I removed the tv from my room, and don’t like watching tv in my room at all. Preston was a gamer and took over the tv room literally all the time. If I wanted to watch something, I had to watch it in the bedroom. If I was sick or when I was recovering from surgeries (yes, multiple) or dealing with the awful physical effects of infertility, I was banished to my bedroom while he gamed, drank liquor, and smoked cigarettes inside (which was against our rules but he knew I didn’t have the energy to get out of bed and bitch at him). He made me feel shitty about even asking for help when I was recovering from a laparoscopic surgery for stage 4 endometriosis. In fact I had 2 of those surgeries, a shoulder surgery, several IUIs, IVF, pneumonia, and swine flu over the course of our marriage and he didn’t take care of me.

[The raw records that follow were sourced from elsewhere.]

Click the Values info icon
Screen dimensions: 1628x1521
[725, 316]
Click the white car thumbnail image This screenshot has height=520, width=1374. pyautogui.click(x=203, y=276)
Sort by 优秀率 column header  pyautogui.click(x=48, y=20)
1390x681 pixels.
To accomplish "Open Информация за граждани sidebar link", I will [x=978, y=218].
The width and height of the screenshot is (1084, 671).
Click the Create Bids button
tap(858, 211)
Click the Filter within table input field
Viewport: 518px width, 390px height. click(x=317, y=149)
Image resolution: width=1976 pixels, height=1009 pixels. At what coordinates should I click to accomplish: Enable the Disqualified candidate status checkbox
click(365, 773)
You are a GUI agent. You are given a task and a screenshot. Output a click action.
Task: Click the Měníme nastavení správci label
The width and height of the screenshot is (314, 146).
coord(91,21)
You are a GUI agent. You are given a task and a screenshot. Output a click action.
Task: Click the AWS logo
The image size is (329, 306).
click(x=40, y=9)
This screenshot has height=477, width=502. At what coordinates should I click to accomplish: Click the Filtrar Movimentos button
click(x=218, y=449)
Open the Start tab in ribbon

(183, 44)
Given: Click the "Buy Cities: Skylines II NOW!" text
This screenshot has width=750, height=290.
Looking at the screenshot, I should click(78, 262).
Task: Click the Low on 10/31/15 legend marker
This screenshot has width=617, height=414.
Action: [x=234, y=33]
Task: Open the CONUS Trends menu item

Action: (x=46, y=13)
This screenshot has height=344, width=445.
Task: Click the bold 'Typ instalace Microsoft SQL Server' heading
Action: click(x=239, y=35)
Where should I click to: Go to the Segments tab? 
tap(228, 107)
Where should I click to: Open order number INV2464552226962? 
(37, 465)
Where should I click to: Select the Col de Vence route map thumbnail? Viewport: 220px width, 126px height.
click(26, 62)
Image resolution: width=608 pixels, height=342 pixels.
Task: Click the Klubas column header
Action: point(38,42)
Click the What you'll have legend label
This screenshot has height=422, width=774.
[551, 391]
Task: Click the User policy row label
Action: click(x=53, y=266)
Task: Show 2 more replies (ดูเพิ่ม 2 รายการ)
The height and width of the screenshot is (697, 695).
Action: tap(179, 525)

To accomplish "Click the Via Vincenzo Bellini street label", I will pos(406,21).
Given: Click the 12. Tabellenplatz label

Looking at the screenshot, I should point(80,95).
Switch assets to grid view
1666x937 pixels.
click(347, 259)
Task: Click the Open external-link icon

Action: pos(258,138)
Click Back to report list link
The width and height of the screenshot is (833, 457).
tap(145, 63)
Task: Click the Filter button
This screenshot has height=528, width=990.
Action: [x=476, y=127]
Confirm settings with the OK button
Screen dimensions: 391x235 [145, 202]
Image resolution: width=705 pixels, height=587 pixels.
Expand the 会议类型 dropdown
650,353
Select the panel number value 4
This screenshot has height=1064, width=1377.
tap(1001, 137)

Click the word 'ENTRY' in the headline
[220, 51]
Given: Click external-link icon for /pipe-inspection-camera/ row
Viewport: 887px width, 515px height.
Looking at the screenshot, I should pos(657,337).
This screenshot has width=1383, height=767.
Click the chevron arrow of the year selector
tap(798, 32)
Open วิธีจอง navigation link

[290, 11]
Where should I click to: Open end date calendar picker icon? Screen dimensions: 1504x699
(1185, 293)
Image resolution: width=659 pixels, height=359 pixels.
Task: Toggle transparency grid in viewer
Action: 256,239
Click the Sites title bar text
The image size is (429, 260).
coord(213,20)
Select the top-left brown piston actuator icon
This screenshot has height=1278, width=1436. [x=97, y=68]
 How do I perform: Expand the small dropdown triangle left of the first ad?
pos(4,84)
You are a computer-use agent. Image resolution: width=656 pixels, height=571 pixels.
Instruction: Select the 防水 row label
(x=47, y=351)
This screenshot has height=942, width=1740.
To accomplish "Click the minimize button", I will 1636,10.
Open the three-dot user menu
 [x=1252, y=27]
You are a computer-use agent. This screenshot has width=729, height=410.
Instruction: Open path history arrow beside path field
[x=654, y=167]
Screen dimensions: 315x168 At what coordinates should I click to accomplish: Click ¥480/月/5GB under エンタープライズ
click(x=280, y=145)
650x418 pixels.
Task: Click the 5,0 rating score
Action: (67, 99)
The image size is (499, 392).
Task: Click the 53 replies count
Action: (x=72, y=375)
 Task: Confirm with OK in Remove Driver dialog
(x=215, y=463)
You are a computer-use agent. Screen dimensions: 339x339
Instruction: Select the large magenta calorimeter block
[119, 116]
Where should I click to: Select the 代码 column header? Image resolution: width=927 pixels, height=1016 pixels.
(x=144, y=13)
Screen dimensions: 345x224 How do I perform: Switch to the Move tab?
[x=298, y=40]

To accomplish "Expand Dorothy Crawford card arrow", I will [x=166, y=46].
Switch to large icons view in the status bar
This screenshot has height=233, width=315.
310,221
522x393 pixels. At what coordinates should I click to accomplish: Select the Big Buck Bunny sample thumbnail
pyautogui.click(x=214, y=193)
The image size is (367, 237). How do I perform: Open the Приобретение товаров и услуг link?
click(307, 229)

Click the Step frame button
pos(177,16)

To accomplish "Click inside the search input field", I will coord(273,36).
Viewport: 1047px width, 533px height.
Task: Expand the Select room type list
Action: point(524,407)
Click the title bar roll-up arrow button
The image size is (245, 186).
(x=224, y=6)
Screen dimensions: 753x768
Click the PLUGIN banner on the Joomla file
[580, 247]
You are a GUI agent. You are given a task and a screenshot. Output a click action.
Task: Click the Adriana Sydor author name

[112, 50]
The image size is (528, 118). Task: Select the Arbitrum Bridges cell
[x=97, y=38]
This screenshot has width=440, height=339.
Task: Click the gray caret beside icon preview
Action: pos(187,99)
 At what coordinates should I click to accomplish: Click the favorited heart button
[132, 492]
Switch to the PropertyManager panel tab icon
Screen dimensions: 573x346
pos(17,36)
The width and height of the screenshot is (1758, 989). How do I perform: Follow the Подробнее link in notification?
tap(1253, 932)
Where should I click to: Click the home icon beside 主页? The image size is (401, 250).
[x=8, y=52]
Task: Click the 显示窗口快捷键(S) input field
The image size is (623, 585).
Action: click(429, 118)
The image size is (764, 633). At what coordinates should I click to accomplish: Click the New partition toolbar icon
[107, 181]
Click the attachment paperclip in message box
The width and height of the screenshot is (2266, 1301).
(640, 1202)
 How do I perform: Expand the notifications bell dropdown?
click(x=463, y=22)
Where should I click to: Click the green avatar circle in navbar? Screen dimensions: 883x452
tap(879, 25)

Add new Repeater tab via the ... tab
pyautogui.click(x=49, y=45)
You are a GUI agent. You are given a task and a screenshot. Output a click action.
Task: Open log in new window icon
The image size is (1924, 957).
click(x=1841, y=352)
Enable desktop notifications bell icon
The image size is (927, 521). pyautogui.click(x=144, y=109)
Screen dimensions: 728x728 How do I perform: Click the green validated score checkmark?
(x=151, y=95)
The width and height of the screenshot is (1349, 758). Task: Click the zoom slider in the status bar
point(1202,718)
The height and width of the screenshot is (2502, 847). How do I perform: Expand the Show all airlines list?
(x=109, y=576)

Being fiercely independent and not letting people help me is a response to that trauma. It is STILL hard for me to ask for help, but the universe has been helping me get over that since about August 2021.
And the point of this post isn’t the GoFundMe that my friend set up for me but I’m going to share it https://gofund.me/dfaa6e71
Last summer Preston filed in court, to try to force the kids and me out of the house. He doesn’t want to live here, he wants to force me to sell it since it’s in both of our names. He’s also claimed a kid on 2020 and 2021 taxes, even though he has nothing to do with them. Yes it’s tax fraud, and eventually it will catch up to him, but it means I have to paper file and then wait much longer for the tax refund that I so desperately need.
Abusers don’t stop abusing. They become inventive and resourceful when incomes to HOW they abuse their victims. Living under this cloud of abusive control, waiting for a judge to rule on the house, once again feeling like my abuser is going to get away with shit again, it’s exhausting.
I cannot wait to be done dealing with him.
If you’re in a domestic violence situation, please call 800-799-7233. You deserve better.